*** Begin section ***

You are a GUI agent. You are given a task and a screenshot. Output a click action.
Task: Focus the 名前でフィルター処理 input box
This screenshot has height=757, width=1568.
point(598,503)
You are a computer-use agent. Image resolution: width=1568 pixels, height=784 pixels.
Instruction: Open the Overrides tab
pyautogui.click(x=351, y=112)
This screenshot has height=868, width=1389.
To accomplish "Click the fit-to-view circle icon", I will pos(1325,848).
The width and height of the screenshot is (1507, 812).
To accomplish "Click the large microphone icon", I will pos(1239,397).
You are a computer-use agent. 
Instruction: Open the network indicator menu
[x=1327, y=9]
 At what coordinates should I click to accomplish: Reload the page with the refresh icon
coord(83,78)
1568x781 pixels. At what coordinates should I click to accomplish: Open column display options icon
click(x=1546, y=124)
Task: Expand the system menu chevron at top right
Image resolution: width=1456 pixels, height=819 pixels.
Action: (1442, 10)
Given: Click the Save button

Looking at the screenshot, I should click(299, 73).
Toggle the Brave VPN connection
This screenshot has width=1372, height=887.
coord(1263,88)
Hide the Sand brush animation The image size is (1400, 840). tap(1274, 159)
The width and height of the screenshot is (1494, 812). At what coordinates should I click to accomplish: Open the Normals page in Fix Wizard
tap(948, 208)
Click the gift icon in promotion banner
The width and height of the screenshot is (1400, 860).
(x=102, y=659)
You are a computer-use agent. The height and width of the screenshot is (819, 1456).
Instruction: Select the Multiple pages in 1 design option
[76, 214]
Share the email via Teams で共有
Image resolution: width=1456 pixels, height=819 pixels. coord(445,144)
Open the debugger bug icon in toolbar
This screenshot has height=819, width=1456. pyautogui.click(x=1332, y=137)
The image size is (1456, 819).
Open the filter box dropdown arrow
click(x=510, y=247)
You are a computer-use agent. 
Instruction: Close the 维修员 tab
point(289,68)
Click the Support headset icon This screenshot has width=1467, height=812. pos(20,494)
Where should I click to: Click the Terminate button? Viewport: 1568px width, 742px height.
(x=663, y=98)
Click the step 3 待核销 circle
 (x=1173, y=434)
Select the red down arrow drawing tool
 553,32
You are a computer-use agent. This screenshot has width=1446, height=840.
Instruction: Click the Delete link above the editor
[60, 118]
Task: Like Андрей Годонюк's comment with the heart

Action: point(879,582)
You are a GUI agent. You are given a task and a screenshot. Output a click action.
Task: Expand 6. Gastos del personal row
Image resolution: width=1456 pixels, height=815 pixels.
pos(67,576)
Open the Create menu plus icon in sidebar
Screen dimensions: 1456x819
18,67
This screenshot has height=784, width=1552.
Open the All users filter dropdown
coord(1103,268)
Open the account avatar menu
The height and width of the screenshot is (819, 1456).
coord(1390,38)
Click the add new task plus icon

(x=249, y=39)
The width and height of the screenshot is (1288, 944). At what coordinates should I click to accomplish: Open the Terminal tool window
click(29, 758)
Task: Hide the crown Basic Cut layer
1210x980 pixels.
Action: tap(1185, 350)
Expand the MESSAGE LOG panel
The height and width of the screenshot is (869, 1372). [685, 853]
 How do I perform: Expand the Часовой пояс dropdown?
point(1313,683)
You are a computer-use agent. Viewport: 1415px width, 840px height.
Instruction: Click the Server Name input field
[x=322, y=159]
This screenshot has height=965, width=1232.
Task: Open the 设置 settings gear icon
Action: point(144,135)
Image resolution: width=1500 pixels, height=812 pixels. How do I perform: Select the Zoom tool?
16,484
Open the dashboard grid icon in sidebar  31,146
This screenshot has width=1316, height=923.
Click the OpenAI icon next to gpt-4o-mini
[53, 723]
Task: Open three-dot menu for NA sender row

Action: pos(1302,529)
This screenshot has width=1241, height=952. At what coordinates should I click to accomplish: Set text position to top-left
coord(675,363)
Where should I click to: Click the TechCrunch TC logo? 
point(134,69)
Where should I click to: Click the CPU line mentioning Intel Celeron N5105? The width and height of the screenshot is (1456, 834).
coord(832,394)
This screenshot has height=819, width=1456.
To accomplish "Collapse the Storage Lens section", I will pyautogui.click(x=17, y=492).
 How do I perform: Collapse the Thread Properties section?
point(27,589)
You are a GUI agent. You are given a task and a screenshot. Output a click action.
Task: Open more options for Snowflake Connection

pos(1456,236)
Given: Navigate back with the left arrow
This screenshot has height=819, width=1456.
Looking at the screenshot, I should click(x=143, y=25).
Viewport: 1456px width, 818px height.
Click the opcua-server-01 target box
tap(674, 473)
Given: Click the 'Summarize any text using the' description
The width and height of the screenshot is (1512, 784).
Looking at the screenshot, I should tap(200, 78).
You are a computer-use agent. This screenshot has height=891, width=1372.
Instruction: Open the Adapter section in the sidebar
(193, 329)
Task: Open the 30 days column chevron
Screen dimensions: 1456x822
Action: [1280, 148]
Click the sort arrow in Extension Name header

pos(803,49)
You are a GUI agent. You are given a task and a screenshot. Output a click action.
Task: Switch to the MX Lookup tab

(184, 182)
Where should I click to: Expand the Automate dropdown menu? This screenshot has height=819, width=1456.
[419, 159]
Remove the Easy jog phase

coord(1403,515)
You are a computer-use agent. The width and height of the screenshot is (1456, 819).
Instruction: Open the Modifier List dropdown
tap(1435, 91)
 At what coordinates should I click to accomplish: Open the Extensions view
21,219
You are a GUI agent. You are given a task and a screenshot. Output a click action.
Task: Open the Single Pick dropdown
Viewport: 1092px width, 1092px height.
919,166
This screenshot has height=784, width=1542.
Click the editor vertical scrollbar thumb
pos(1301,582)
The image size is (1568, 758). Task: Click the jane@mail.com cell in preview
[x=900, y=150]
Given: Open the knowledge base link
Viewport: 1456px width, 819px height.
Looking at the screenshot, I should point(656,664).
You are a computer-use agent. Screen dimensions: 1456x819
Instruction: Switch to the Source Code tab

*** End section ***

- **REQUIRED WORK**:
Work out how many lines of the listing contain the string "chevron". Please reply with the number only.

- **RESULT**:
2